DiliTrust holds ISO 27001 and ISO 27701 certifications and is fully compliant with GDPR and data protection regulations. All data is hosted on ISO 27001-certified servers. The platform currently manages more than 15,000 boards and stores over 5 million documents for more than 100,000 users worldwide.

Read here: Data Privacy and Security: DiliTrust certified ISO 27001 and ISO 27701

FAQ: board security and MFA

What is Multi-Factor Authentication (MFA)?

MFA is a security method that requires users to verify their identity using two or more independent factors before accessing a system. These factors are typically something you know (a password), something you have (a device or token), and something you are (biometrics). By requiring multiple factors, MFA significantly reduces the risk of unauthorized access even when a password has been compromised.

Is MFA enough to secure a board portal?

MFA is an essential layer, but it works best as part of a broader security architecture. End-to-end encryption, granular access controls, audit trails, and regular user training are all necessary alongside MFA. The type of MFA also matters: SMS-based verification is vulnerable to SIM swapping, while phishing-resistant methods like FIDO2 and SSO integrations provide stronger protection for high-sensitivity environments like board governance.

What is the most secure MFA method?

FIDO2 security keys and passkeys are currently the most secure MFA methods available. They use public-key cryptography that makes phishing technically impossible by cryptographically binding authentication to the legitimate website. Regulatory frameworks including NIST SP 800-63B and PCI DSS v4.0.1 now reference or recommend phishing-resistant methods as the standard for high-assurance environments.

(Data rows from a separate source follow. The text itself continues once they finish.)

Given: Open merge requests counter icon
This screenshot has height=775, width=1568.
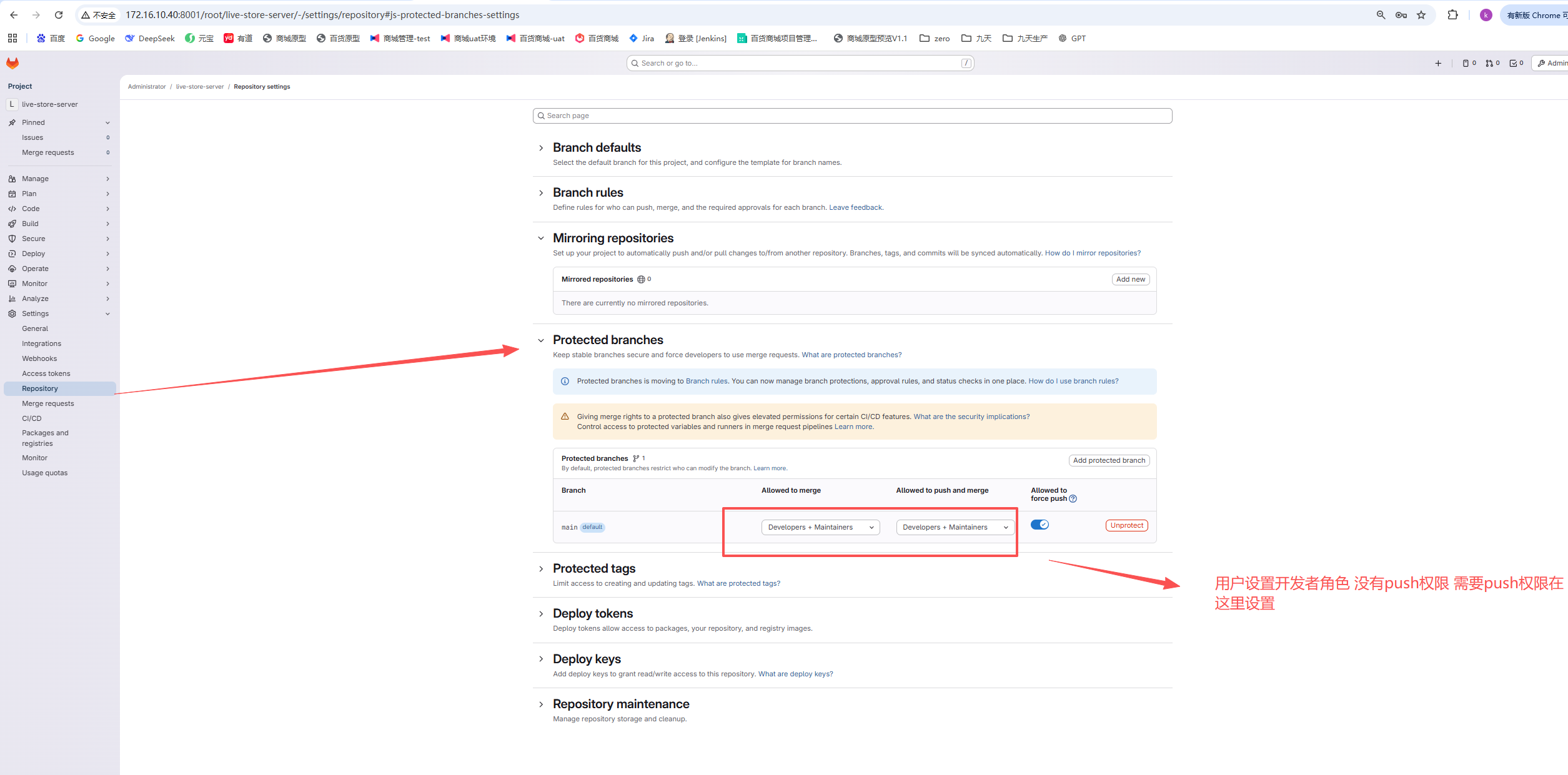Looking at the screenshot, I should point(1492,63).
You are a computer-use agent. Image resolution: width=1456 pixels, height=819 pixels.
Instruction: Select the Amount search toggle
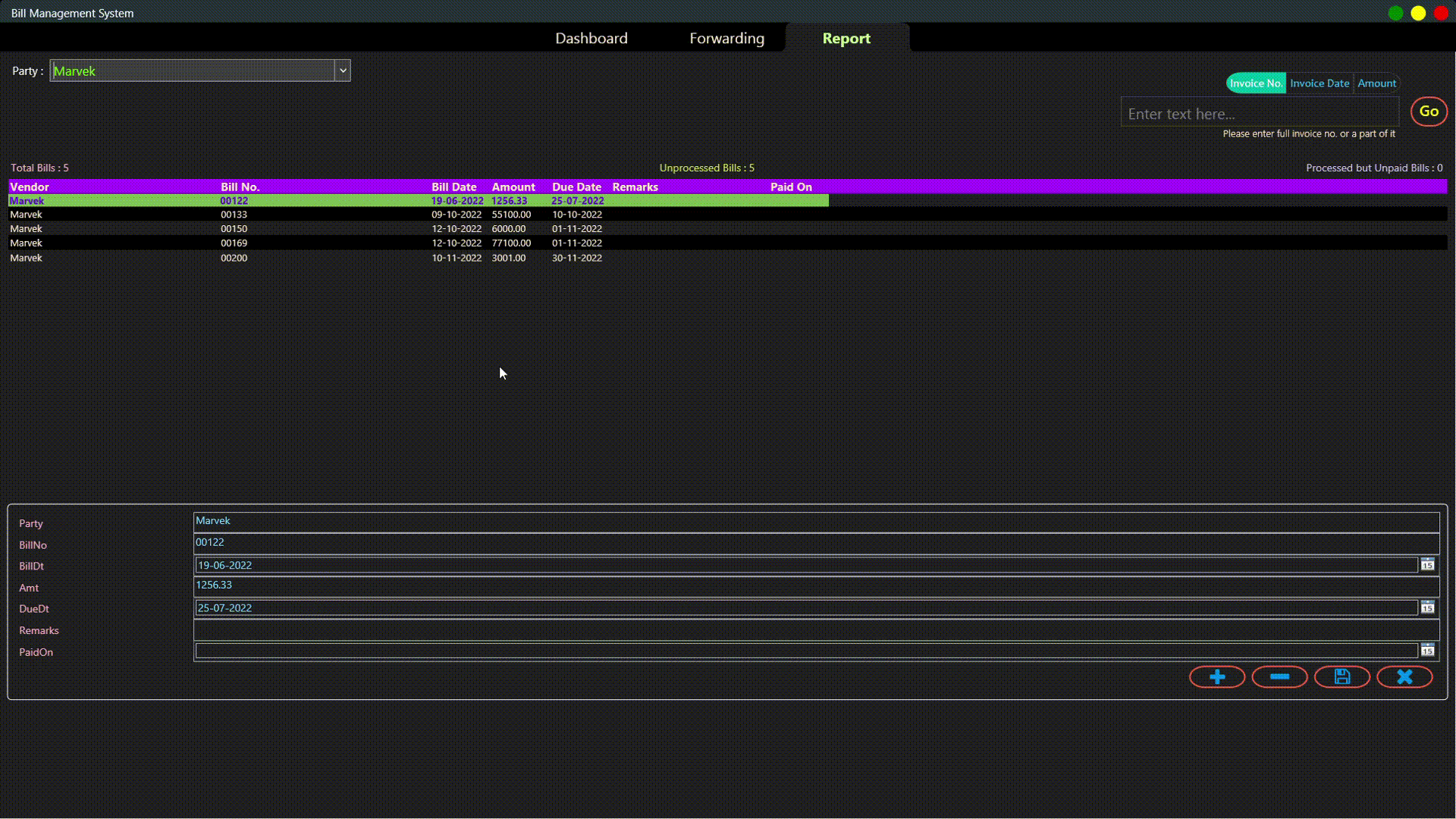pos(1377,83)
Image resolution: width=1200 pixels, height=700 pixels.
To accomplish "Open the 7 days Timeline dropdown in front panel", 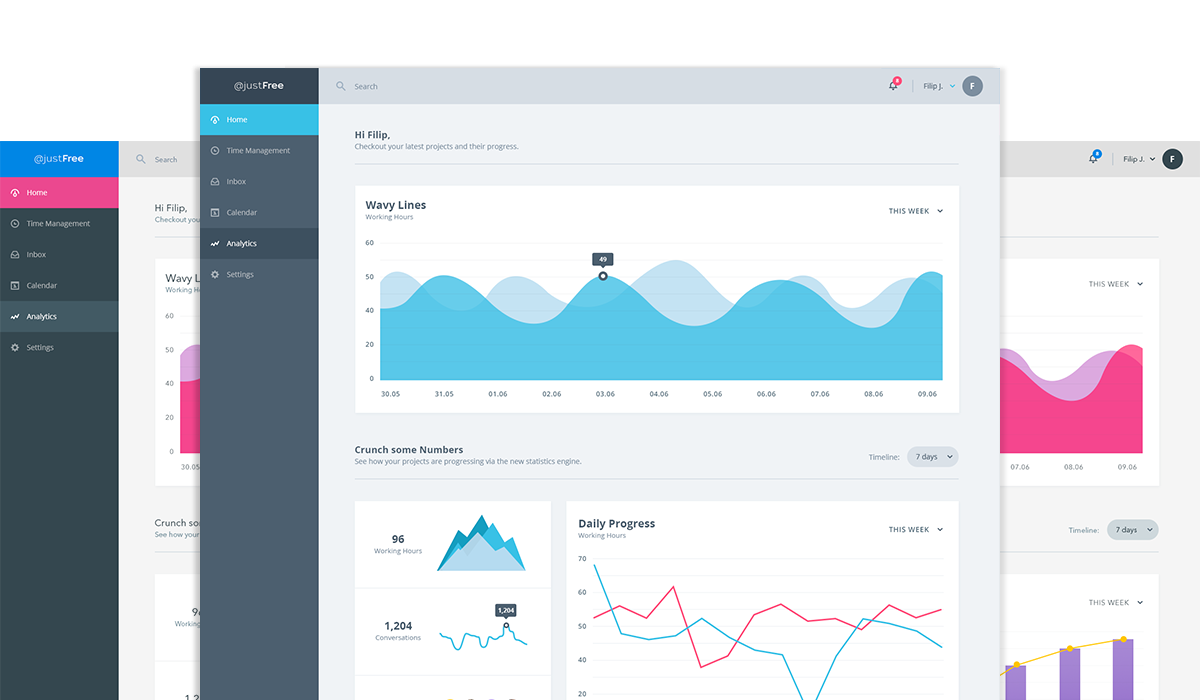I will (932, 457).
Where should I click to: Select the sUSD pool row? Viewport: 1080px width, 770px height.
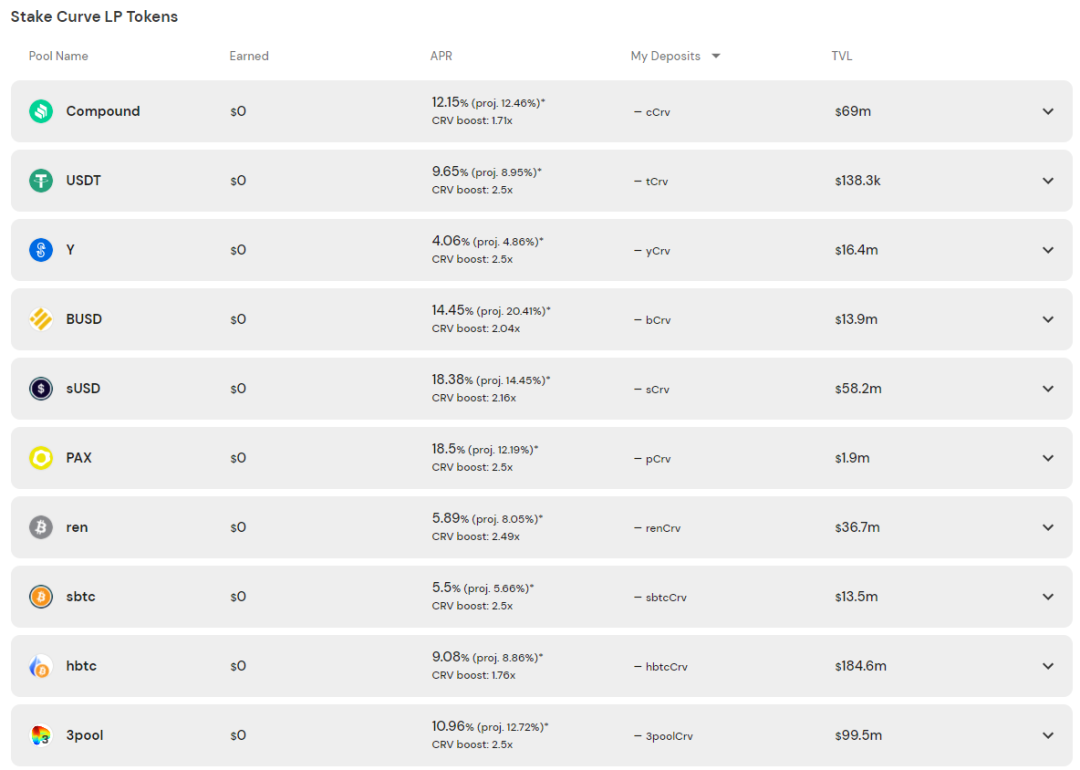(541, 388)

Do NIS2 and DORA require MFA?

Yes. Both the NIS2 Directive and DORA require strong authentication controls for organizations within their scope. NIS2 covers critical sectors across the EU and mandates board-level accountability for cybersecurity measures. DORA applies to financial institutions in the EU and enforces strict authentication requirements as part of broader digital operational resilience standards. Non-compliance can result in significant penalties.